Aligarh talks about Professor Siras and how he was hounded when he was caught having sex with another man. In the film Aligarh, Manoj Bajpayee plays the role of Prof Siras while role of Deepu Sebastian the journalist who broke the story, is played by Rajkumar Rao.
Even before its release, the film has had its share of controversies when it was given an A certificate by the censor board and Hansal Mehta and censor chief Pahlaj Nihalani engaged in a public tu-tu main-main. Nihalani’s argument, howsoever idiotic it was, was that homosexuality is not a subject children should be exposed to. But we can vouch that the film does NOT promote homosexuality. It instead talks about human rights, right to privacy and equality as well as democracy including gays.
Anyways, let’s come back to the film. Manoj Bajpayee perfectly plays the role of a lonely and shy man who loves his university and his whiskey at home. He lives a pretty much lone life, only to be broken by a local TV journalist who breaks into his room to film him during his sexual encounter with a rickshaw puller at the behest of his colleagues. Caught in the web of jealousy and lies after getting promoted as the head of department, one dialogue in the film perfectly sums up Siras’s predicament, “Bahar ka admi mana jata hu, Shadishuda logo ke beech akela rehta hu, Urdu bolne wale sheher mein Marathi seekhata hun (I’m considered an outsider, I live alone among married couples, and I teach Marathi in an Urdu speaking community).” Just as it happens in India, university refuses to stand by Siras and takes action against him by expelling him from the campus he so loved.

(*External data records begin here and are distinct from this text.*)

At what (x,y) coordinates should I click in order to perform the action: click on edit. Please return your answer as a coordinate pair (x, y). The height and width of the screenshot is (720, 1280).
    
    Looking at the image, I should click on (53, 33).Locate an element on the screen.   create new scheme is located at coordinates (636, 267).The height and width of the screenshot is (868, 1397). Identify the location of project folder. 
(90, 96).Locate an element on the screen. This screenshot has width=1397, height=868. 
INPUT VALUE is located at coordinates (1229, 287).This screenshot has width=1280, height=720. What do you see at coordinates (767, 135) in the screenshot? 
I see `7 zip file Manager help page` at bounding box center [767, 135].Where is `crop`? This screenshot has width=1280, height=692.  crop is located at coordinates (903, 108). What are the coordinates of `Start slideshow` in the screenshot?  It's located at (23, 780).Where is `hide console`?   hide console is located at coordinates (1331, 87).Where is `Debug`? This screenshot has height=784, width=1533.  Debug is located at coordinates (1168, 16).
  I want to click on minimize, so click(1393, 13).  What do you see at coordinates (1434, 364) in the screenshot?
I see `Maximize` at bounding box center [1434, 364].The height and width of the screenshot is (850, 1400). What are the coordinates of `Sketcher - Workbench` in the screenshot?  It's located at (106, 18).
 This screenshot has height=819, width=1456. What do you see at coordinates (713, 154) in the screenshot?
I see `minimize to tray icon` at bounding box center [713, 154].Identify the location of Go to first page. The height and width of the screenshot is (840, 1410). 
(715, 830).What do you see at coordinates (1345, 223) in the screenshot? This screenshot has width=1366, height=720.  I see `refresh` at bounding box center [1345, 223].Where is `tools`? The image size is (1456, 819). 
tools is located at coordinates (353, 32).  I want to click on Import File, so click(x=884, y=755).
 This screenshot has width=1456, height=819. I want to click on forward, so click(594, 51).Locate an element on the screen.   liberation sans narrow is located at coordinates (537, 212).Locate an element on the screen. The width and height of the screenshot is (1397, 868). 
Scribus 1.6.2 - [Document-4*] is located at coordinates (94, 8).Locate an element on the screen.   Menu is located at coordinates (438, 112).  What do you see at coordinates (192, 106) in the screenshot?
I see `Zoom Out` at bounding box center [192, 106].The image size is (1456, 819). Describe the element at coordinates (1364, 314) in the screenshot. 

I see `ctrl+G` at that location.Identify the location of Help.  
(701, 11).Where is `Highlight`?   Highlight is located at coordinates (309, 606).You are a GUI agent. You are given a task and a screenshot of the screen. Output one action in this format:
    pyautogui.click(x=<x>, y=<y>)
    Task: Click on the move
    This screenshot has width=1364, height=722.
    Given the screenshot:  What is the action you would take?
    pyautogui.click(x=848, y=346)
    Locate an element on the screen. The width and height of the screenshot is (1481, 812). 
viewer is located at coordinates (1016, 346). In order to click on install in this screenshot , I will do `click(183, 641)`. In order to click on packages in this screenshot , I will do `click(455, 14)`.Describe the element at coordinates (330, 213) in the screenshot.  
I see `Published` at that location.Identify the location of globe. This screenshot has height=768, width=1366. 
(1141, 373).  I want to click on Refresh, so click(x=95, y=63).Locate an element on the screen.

The best thing about this film and also the thing that separates it from other such movies is the fact that it portraits Siras’s life and the injustice done to him without any hard hitting dialogues. It’s almost like watching a silent movie given the loud dialogues that one gets to hear these days in most of the films. The story is narrated beautifully by the director backed up by some really strong performance by Manoj Bajpayee and Rajkumar Rao.
As far as the issue of homosexuality is concerned, the film successfully tackles it and brings out the human side to the issue. Full marks to Hansal Mehta for Aligarh.